▶ _ÉNONCÉ_:
Prolongez le texte consacré à l’ikebana en reprenant juste après sa dernière phrase.

▶ _EXTRAIT DU TEXTE_:

++++++++

La délicatesse et l’élégance sont des qualités très appréciées dans les arts traditionnels japonais. Au sommet du raffinement, l’Ikebana ou composition florale nippone est une pratique artistique très répandue au pays du soleil levant.
L’Ikebana (生け花) est un art floral japonais qui permet de créer une structure naturelle décorative aux lignes épurées et à connotation spirituelle. Véritable œuvre vivante qui unit l’Homme au ciel à travers la nature, l’ikebana est un trésor inestimable.
Découvrez les origines et les usages de cette discipline florissante en Europe où l’harmonie est le maître mot.

++++++++

▶ _INFORMATIONS ENREGISTRÉES_:
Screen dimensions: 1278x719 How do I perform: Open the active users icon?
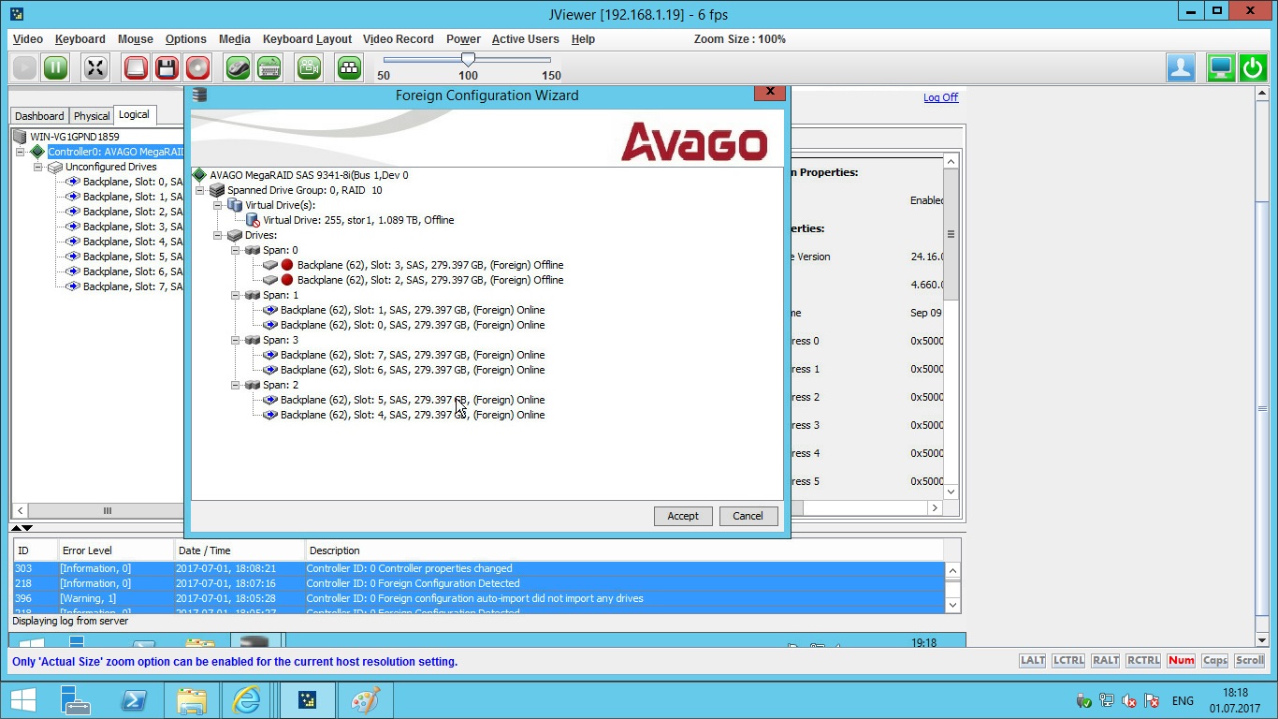[1181, 67]
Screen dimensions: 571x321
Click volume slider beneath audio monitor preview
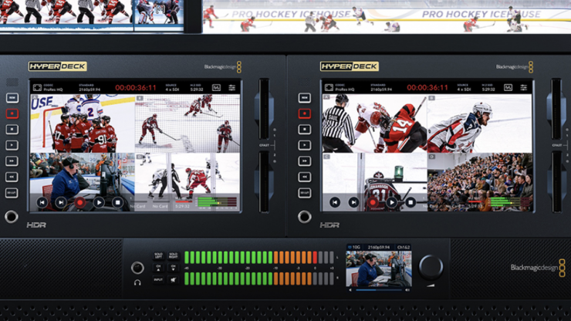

++++++++

▶ _RÉSULTAT OBTENU_:
🌺 Définition de l’Ikebana
L’arrangement floral nommé Ikebana ou Kadô au Japon est un art traditionnel apparu avec l’arrivée du bouddhisme au 7e siècle dans l’archipel. Mélange de symbolisme, de philosophie et d’expression créative, l’Ikebana est un hommage à la nature. Son nom signifie « art de faire vivre les fleurs ». D’abord réservée à des usages religieux, la pratique de la composition florale se développe et devient un art à part entière au même titre que la peinture ou la sculpture au Japon. Au fil du temps, plusieurs courants artistiques contribuent à l’évolution et à l’essor de ce loisir créatif.
Crédit Photo : Otomodachi / Retouches : Univers du Japon
Contrairement aux usages occidentaux, l’arrangement floral à la Japonaise ne se concentre pas uniquement sur la beauté des fleurs qui composent le bouquet, mais valorise l’intégralité de la structure.
Chaque élément à son importance : le vase, les tiges, les branches, le feuillage et les fleurs. Adepte du minimalisme, l’Ikebana privilégie la qualité à la quantité. Les lignes et les formes sont travaillées pour respecter les codes esthétiques et spirituels de l’art floral nippon. La Terre, l’Homme et le Ciel sont toujours représentés à travers les sculptures végétales.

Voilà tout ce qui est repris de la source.